WHAT THIS TASK INVOLVES
Starting at the line that has "Select the dragon portrait labeled (mP35)" and continuing to the end of the records, write those lines out again with "portrait" swapped for "painting" and everything else unchanged, leaving out the pictures.

ROWS
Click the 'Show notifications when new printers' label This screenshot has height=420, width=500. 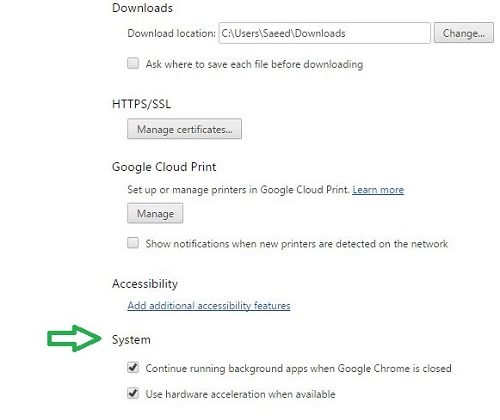[297, 244]
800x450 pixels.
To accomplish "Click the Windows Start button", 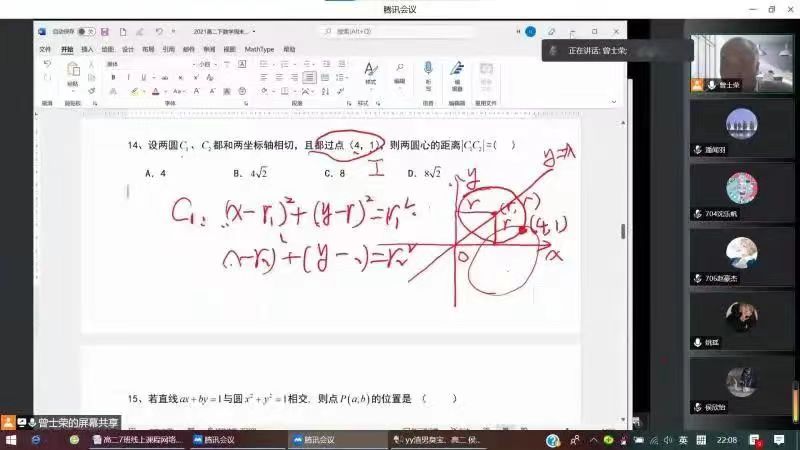I will pyautogui.click(x=11, y=439).
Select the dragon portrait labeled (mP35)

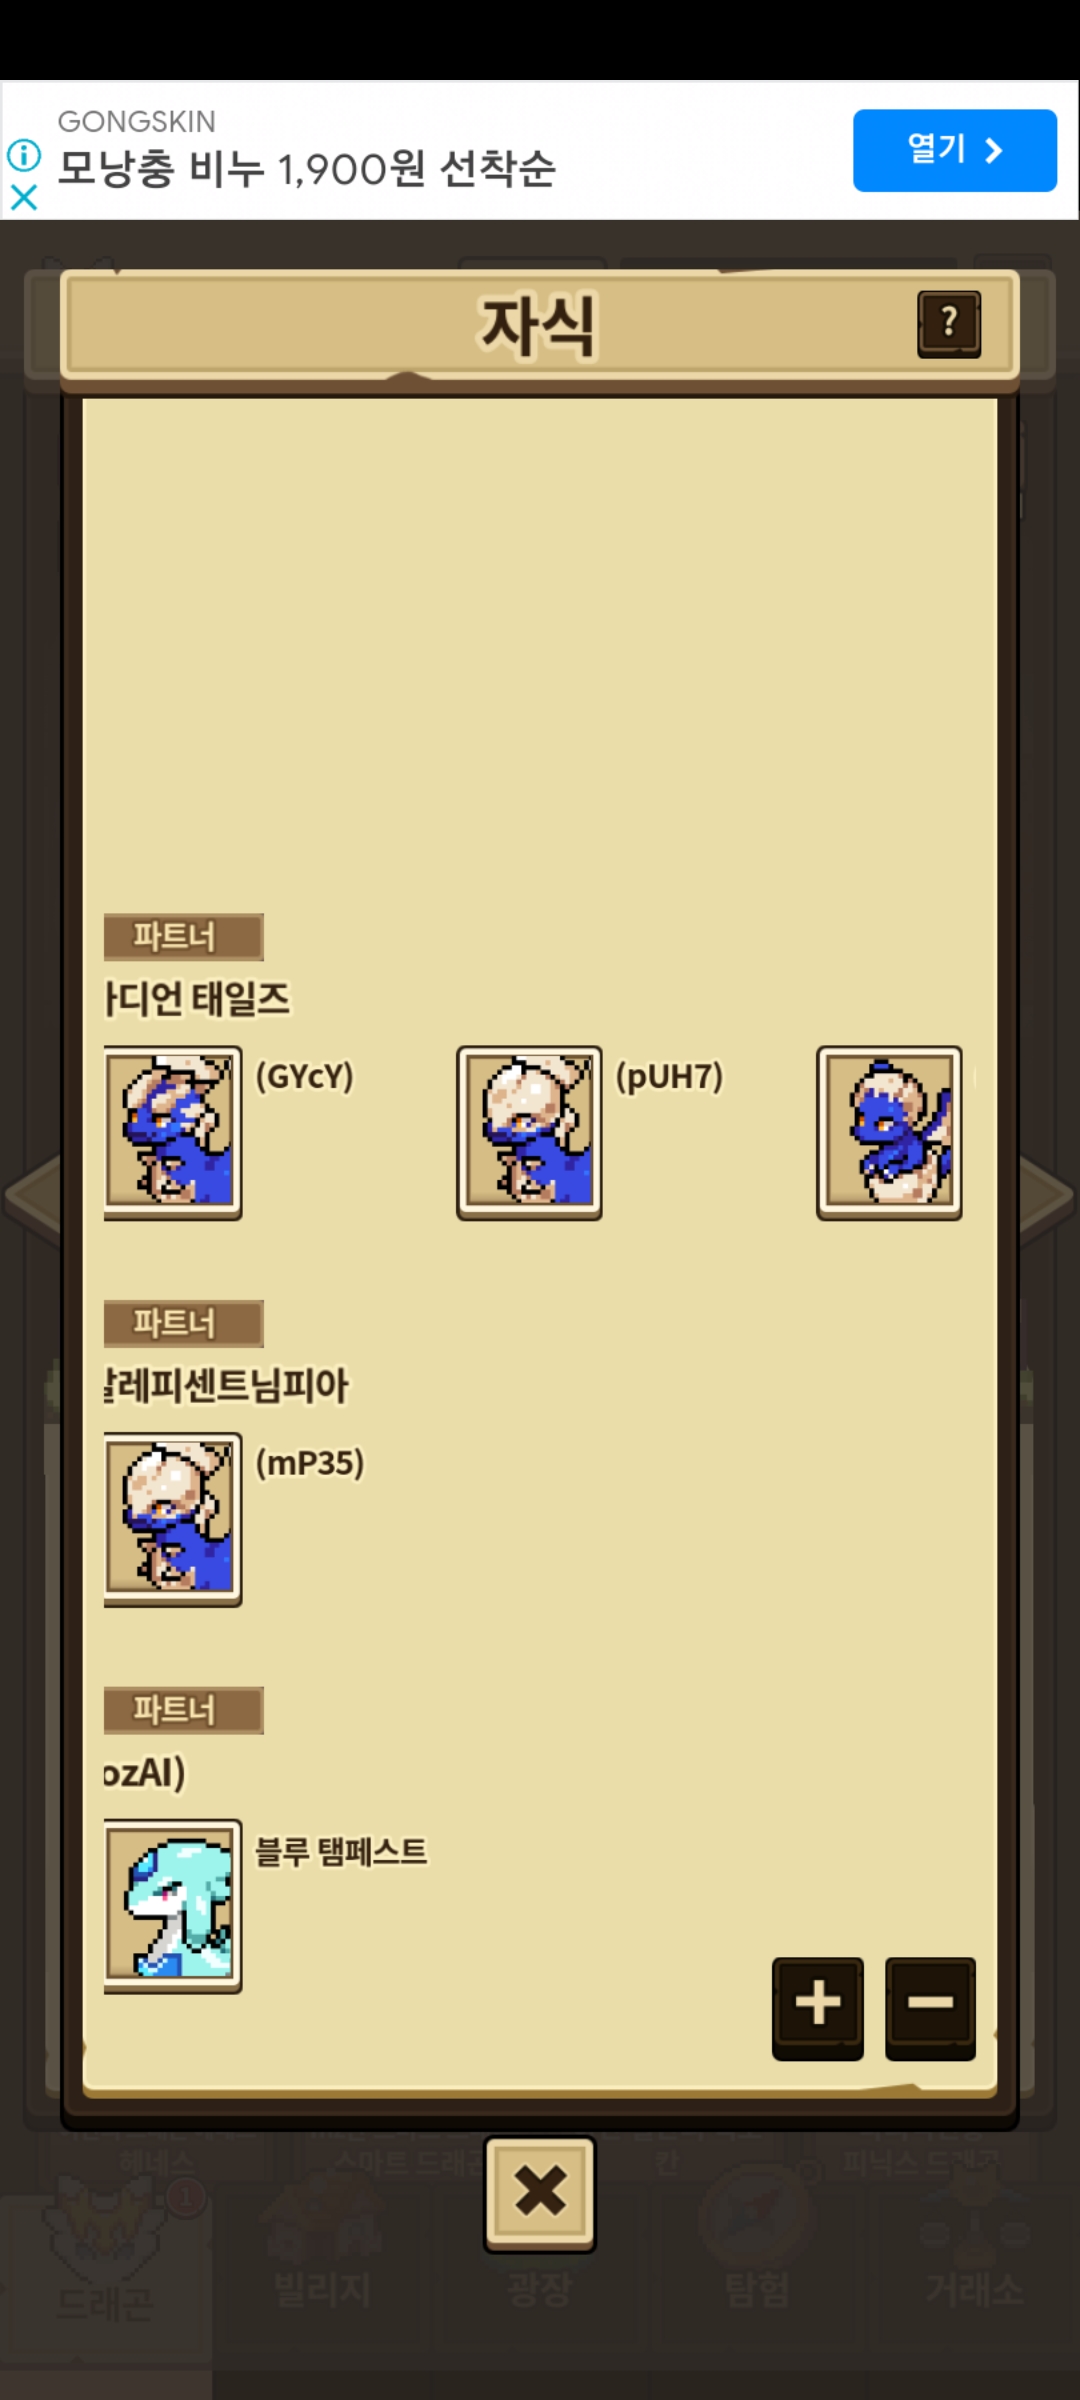coord(172,1520)
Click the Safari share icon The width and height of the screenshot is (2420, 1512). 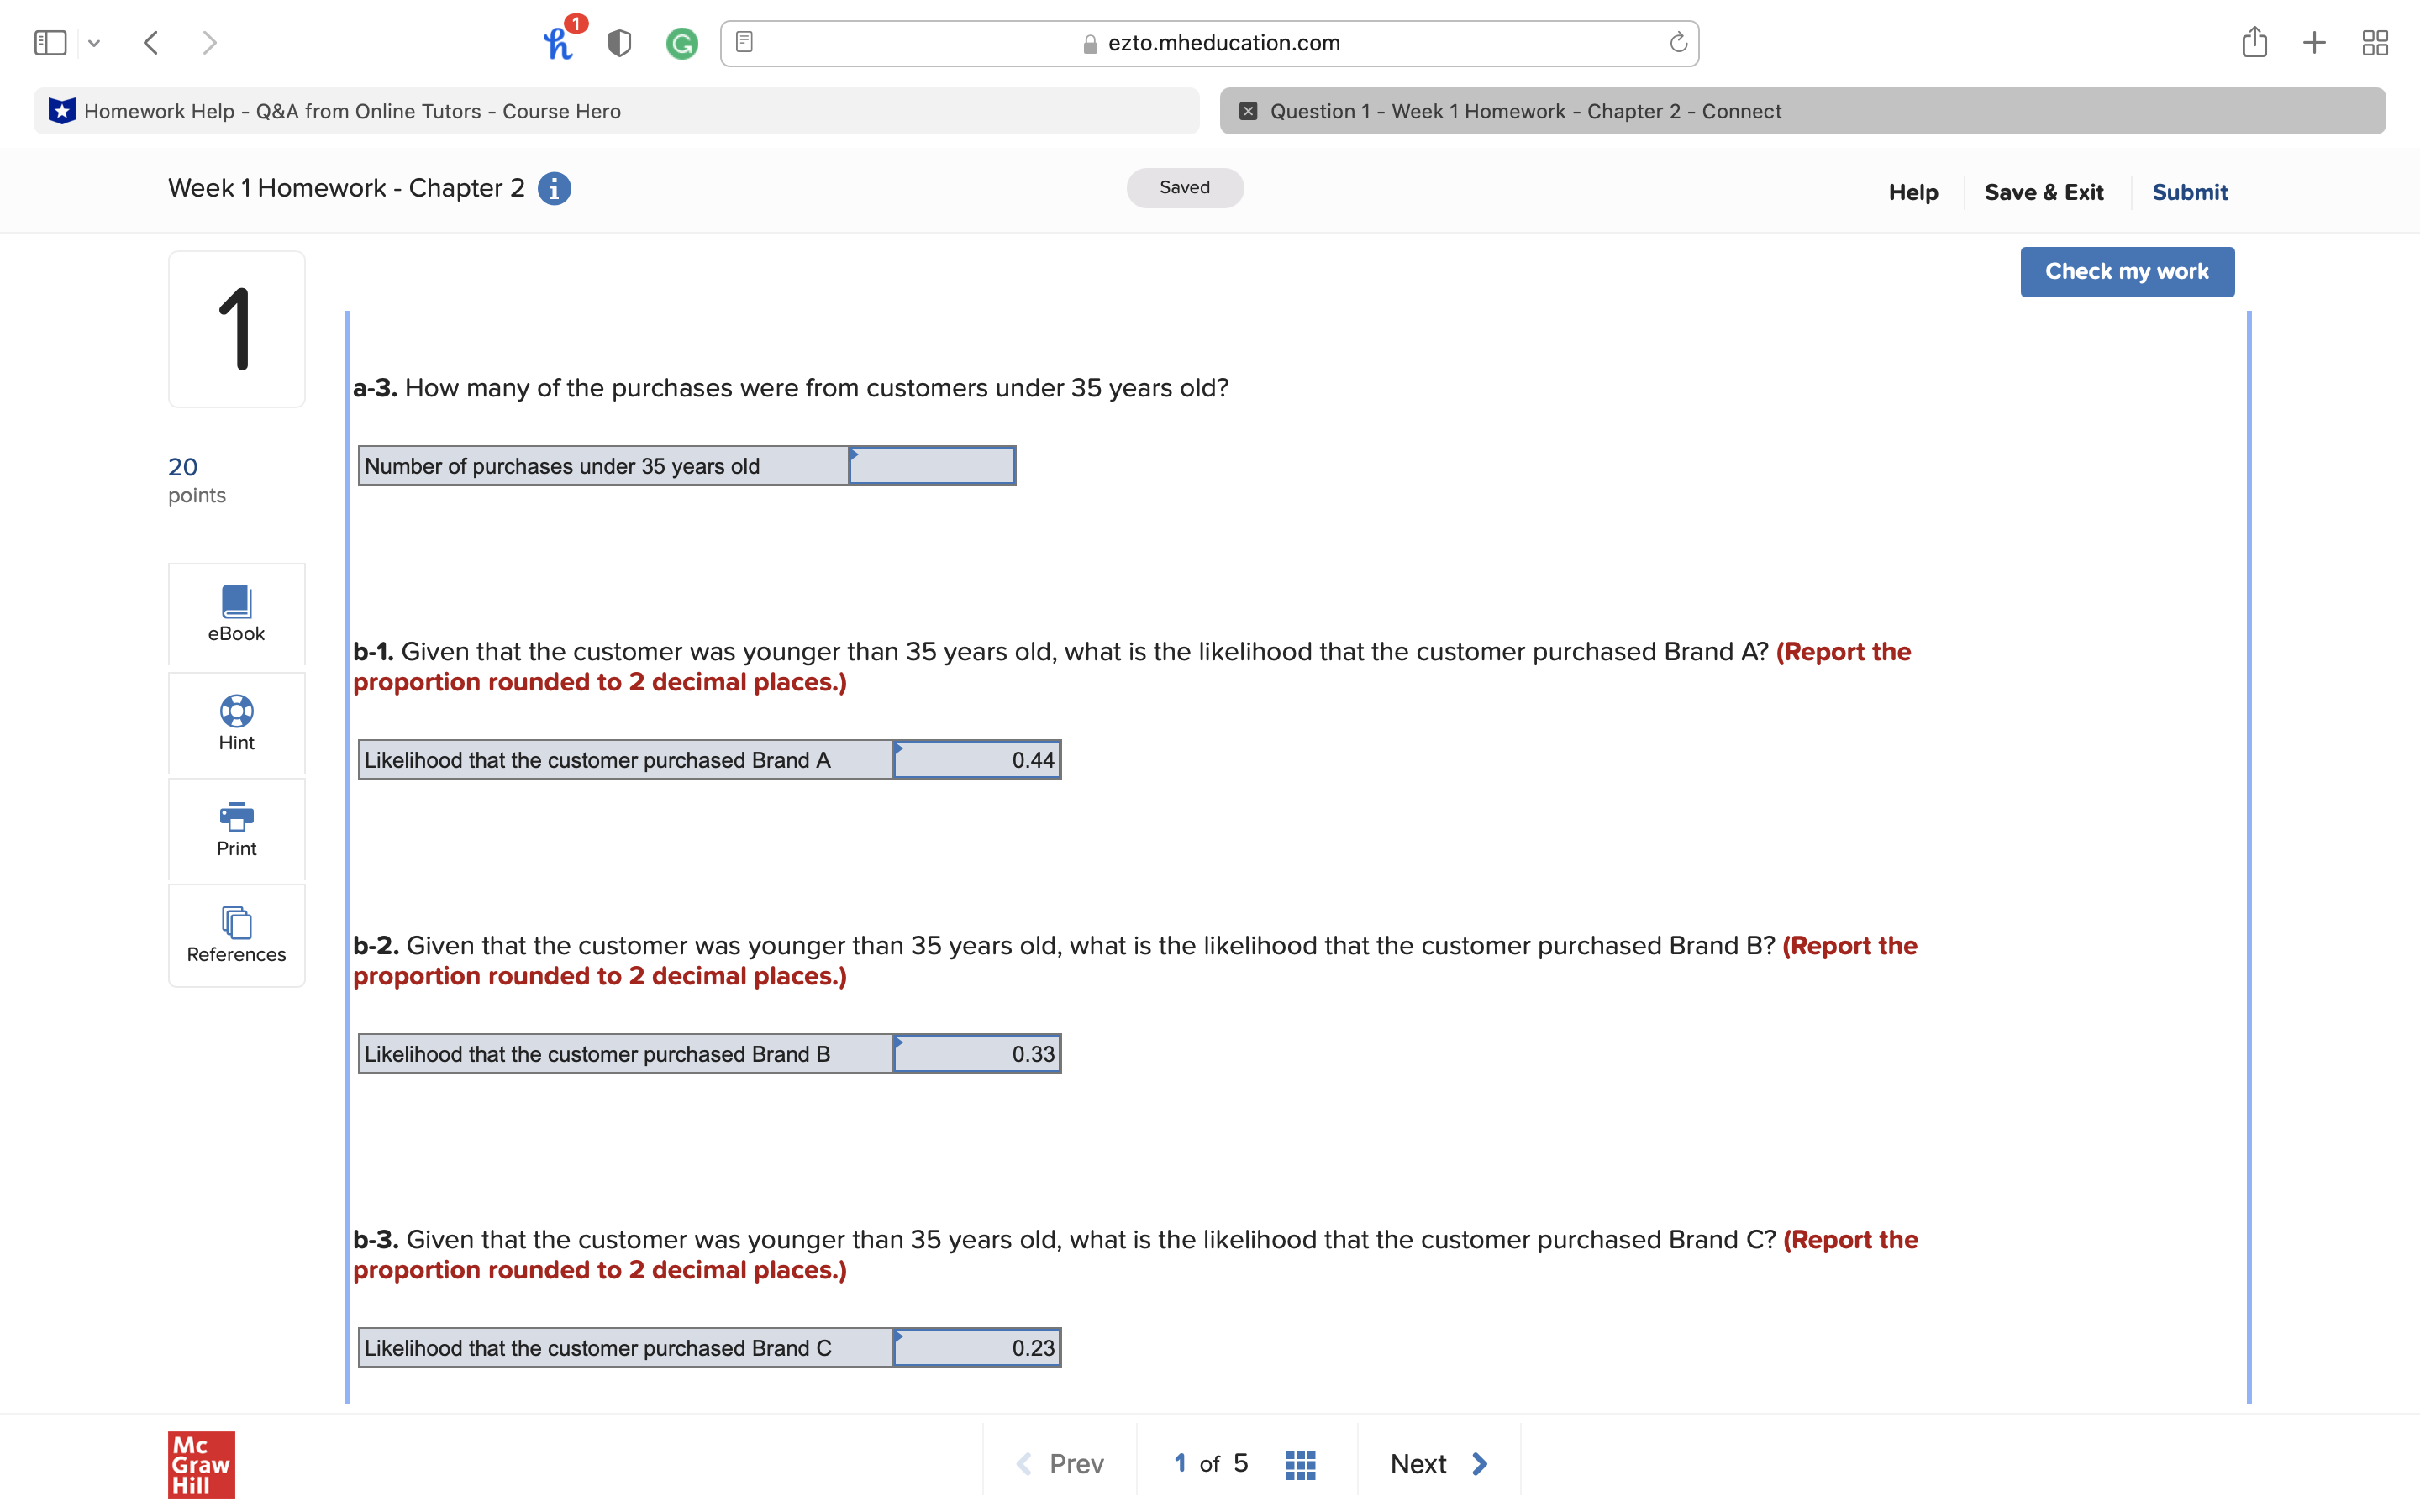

EXERCISE OUTPUT
Select the dragon painting labeled (mP35)

coord(172,1520)
Click the Safari share icon The width and height of the screenshot is (2420, 1512). 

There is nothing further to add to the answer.